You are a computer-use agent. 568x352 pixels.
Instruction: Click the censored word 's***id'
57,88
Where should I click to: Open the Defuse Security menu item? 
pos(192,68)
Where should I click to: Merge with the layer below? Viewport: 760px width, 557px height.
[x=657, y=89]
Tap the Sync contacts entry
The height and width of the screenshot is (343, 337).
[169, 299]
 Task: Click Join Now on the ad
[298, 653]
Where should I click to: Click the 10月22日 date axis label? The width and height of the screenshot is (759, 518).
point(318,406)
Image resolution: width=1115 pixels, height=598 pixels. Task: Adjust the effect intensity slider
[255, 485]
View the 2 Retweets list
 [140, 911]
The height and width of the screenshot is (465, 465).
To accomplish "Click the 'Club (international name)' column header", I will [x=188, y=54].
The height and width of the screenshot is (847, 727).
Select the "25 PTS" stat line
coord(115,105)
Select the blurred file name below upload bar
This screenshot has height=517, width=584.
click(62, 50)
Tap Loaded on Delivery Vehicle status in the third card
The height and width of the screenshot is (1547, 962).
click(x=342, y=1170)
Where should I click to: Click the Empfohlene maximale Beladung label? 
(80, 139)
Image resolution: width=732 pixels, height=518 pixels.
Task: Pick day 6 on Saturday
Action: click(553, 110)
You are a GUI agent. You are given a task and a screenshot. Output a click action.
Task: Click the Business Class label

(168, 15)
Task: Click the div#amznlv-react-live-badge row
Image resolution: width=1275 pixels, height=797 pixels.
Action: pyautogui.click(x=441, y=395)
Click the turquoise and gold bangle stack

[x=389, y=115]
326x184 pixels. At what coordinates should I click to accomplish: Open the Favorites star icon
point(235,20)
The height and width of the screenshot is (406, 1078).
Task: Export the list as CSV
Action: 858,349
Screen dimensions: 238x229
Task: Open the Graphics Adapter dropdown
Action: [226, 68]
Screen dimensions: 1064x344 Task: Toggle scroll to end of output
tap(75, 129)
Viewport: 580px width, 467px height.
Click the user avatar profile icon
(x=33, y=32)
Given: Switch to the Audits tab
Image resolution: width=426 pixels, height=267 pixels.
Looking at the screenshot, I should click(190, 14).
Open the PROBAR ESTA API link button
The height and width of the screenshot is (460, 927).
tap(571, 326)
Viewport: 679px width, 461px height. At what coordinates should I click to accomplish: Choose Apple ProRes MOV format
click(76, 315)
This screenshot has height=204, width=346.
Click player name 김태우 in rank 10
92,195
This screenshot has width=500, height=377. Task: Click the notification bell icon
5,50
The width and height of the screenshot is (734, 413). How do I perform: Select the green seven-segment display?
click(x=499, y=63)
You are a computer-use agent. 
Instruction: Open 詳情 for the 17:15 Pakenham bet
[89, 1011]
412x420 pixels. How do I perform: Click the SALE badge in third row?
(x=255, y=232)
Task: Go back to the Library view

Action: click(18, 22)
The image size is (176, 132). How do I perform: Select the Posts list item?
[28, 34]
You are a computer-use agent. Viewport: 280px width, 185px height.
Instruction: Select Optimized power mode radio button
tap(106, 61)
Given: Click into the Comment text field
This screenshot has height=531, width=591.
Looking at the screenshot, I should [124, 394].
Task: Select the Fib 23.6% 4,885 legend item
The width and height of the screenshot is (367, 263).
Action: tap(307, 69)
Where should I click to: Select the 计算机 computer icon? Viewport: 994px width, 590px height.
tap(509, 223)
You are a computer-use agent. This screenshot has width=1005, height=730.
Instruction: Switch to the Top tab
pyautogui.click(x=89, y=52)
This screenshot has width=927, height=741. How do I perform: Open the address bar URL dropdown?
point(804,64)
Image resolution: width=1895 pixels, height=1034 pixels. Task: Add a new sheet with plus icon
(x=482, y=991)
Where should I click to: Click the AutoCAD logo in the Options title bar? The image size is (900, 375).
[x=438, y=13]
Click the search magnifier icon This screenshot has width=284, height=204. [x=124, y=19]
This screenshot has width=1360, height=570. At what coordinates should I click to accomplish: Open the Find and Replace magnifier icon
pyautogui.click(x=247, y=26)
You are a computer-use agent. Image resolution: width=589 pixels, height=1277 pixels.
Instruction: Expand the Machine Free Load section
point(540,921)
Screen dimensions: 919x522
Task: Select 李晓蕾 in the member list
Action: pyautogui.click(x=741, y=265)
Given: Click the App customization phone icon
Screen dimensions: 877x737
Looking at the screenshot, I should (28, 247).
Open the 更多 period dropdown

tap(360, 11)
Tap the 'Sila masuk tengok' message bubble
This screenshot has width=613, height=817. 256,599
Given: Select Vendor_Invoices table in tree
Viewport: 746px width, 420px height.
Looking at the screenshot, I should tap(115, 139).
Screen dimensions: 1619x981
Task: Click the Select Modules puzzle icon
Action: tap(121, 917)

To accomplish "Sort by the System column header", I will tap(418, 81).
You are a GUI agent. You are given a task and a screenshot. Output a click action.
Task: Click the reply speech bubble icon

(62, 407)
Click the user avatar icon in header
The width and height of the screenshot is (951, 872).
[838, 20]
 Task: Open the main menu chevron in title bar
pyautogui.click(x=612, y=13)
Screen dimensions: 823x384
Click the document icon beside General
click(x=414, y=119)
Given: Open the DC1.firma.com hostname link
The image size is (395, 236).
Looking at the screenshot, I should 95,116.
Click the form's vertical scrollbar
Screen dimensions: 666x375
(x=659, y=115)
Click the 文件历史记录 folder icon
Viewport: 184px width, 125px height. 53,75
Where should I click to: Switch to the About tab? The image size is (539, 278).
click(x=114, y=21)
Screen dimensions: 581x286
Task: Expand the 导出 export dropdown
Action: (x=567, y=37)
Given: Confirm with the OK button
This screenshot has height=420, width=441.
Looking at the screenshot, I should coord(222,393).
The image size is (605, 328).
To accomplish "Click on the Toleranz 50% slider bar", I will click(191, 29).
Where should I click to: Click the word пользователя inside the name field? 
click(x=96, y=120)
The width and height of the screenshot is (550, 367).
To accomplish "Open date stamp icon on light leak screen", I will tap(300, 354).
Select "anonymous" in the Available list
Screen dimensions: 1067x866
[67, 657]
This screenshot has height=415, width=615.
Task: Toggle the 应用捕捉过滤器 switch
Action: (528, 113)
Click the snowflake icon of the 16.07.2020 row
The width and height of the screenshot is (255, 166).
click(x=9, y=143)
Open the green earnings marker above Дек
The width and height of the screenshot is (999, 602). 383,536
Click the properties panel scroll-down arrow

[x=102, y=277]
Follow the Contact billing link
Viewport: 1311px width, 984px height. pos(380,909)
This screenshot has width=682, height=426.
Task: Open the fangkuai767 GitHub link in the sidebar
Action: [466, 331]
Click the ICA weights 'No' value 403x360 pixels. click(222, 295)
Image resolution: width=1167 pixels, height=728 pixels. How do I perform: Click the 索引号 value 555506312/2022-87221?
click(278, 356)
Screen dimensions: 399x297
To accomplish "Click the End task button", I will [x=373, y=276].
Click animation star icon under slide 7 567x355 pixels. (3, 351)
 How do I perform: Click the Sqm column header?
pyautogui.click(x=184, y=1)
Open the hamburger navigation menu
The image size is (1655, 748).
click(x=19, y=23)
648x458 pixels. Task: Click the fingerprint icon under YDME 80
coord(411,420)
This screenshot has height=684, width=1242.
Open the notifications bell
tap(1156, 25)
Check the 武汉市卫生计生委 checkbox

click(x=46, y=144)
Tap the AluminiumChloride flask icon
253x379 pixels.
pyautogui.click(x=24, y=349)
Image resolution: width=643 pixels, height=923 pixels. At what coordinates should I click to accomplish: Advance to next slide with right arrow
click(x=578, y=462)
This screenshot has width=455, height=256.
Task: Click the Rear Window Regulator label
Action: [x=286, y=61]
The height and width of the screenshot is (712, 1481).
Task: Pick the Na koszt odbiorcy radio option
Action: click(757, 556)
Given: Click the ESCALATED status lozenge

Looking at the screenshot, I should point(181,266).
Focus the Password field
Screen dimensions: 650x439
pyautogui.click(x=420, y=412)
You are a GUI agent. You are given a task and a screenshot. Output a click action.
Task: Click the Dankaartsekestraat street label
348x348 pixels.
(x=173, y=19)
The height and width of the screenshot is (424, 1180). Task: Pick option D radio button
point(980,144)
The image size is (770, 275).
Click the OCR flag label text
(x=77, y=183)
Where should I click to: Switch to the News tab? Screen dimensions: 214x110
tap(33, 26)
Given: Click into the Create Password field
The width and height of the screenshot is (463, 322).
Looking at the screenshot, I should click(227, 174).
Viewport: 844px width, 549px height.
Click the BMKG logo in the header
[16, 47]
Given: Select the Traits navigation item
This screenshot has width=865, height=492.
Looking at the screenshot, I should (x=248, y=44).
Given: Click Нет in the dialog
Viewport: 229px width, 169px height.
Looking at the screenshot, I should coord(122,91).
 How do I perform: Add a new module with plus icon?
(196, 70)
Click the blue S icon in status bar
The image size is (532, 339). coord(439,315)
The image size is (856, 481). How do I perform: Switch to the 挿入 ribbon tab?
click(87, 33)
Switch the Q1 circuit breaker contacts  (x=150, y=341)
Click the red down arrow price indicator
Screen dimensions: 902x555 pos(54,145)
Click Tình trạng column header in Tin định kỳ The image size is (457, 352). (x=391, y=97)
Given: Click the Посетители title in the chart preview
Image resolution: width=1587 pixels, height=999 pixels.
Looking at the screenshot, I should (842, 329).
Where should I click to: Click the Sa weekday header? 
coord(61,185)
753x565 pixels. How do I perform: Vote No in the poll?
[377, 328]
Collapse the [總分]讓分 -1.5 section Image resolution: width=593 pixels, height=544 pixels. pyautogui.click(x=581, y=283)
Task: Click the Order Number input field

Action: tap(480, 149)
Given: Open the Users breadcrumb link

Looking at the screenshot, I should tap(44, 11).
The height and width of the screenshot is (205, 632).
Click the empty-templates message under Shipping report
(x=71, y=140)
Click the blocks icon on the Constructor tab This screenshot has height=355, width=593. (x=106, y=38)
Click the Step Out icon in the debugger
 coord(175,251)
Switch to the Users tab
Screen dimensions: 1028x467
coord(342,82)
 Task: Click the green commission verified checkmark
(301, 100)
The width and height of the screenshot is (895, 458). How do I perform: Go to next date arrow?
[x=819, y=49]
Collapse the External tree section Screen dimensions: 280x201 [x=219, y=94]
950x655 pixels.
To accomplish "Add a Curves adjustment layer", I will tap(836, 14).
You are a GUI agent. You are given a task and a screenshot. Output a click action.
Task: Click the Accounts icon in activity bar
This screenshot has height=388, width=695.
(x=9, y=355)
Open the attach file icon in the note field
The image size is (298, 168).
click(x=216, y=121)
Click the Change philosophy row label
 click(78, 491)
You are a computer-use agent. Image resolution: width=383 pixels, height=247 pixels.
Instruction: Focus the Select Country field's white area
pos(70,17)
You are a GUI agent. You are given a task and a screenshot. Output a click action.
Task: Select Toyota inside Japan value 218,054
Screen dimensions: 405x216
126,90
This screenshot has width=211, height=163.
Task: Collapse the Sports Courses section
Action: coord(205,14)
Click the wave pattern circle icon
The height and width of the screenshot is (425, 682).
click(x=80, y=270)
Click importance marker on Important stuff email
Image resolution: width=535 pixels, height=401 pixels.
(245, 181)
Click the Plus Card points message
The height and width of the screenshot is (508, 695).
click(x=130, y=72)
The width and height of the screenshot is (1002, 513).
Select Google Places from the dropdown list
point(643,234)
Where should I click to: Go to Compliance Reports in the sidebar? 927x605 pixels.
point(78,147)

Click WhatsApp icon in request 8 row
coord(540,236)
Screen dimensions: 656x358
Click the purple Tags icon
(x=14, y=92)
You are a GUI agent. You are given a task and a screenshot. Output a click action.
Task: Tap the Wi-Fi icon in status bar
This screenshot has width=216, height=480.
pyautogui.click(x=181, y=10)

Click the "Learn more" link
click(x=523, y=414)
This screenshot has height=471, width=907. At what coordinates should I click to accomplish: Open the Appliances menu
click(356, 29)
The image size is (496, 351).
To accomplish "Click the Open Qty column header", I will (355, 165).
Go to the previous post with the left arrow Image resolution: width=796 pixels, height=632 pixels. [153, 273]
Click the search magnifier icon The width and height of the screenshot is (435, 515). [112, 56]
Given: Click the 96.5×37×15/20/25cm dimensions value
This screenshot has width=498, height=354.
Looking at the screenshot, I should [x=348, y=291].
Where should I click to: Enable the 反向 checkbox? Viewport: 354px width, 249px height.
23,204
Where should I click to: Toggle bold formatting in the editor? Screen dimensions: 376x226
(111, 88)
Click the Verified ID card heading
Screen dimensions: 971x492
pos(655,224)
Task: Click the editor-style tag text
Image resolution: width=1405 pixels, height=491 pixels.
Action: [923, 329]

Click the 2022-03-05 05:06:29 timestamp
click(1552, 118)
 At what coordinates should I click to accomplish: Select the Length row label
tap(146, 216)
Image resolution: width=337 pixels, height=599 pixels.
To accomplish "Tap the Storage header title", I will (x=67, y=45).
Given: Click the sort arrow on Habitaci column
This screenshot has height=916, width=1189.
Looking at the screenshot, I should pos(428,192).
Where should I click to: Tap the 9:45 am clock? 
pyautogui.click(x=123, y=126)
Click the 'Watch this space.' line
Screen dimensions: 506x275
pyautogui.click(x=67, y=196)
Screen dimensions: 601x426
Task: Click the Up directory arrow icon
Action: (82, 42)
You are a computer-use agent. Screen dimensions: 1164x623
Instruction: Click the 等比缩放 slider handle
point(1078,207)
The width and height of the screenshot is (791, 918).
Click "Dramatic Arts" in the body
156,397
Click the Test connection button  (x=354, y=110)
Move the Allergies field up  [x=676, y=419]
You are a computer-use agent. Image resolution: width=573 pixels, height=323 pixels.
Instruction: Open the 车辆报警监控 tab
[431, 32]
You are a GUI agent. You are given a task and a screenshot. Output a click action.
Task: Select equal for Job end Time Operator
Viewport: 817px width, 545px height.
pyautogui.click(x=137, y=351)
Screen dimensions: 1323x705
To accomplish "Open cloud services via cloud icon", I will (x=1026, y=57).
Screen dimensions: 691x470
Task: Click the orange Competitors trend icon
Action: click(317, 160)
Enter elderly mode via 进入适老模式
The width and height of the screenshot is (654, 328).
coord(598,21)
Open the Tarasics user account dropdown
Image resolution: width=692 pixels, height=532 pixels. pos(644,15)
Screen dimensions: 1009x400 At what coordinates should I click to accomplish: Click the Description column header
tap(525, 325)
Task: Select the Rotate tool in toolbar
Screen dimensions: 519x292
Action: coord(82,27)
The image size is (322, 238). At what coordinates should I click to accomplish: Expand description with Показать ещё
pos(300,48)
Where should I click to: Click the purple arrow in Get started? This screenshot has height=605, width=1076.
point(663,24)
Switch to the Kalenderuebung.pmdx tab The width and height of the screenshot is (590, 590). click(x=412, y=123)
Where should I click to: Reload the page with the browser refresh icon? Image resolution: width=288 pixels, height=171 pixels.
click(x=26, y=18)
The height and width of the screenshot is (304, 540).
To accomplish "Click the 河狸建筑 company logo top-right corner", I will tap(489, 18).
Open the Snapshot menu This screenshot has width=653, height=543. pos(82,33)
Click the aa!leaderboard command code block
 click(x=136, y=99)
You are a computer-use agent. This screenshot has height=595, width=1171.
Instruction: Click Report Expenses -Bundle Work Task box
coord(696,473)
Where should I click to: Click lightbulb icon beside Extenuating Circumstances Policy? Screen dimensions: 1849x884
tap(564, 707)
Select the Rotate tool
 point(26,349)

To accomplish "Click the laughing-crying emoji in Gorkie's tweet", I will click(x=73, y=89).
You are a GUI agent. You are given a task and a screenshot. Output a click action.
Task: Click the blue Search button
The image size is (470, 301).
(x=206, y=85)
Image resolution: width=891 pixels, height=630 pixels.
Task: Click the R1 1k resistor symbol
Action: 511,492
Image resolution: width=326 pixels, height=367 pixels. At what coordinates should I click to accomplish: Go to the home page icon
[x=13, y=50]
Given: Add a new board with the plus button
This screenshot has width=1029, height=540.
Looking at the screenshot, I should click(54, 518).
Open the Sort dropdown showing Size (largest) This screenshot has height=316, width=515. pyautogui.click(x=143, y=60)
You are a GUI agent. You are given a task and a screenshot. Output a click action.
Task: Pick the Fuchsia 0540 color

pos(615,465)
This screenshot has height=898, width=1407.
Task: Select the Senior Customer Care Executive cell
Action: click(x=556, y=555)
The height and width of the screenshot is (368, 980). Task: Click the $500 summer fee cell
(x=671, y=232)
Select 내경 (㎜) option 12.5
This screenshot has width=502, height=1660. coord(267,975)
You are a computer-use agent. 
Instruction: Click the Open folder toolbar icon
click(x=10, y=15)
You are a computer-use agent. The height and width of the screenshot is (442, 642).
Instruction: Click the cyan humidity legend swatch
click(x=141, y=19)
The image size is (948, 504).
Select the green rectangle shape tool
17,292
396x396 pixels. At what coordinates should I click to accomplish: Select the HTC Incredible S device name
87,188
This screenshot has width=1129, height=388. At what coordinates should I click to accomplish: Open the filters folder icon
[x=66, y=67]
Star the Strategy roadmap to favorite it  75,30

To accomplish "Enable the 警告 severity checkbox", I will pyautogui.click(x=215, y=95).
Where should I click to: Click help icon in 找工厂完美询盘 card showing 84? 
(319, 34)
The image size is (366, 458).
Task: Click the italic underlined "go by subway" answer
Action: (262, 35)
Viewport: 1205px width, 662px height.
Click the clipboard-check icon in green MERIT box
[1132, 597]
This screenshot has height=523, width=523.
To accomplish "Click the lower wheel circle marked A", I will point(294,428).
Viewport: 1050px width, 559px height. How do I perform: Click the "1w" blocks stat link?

YOUR OBJECTIVE
Output the lines of the records above exactly as they appear, from the line containing "This screenshot has width=498, height=354." through the line containing "Move the Allergies".

RESPONSE TO THIS EXERCISE
This screenshot has width=498, height=354.
Looking at the screenshot, I should [x=348, y=291].
Where should I click to: Enable the 反向 checkbox? Viewport: 354px width, 249px height.
23,204
Where should I click to: Toggle bold formatting in the editor? Screen dimensions: 376x226
(111, 88)
Click the Verified ID card heading
Screen dimensions: 971x492
pos(655,224)
Task: Click the editor-style tag text
Image resolution: width=1405 pixels, height=491 pixels.
Action: [923, 329]

Click the 2022-03-05 05:06:29 timestamp
click(1552, 118)
 At what coordinates should I click to accomplish: Select the Length row label
tap(146, 216)
Image resolution: width=337 pixels, height=599 pixels.
To accomplish "Tap the Storage header title", I will (x=67, y=45).
Given: Click the sort arrow on Habitaci column
This screenshot has height=916, width=1189.
Looking at the screenshot, I should pos(428,192).
Where should I click to: Tap the 9:45 am clock? 
pyautogui.click(x=123, y=126)
Click the 'Watch this space.' line
Screen dimensions: 506x275
pyautogui.click(x=67, y=196)
Screen dimensions: 601x426
Task: Click the Up directory arrow icon
Action: (82, 42)
You are a computer-use agent. Screen dimensions: 1164x623
Instruction: Click the 等比缩放 slider handle
point(1078,207)
The width and height of the screenshot is (791, 918).
Click "Dramatic Arts" in the body
156,397
Click the Test connection button  (x=354, y=110)
Move the Allergies field up  [x=676, y=419]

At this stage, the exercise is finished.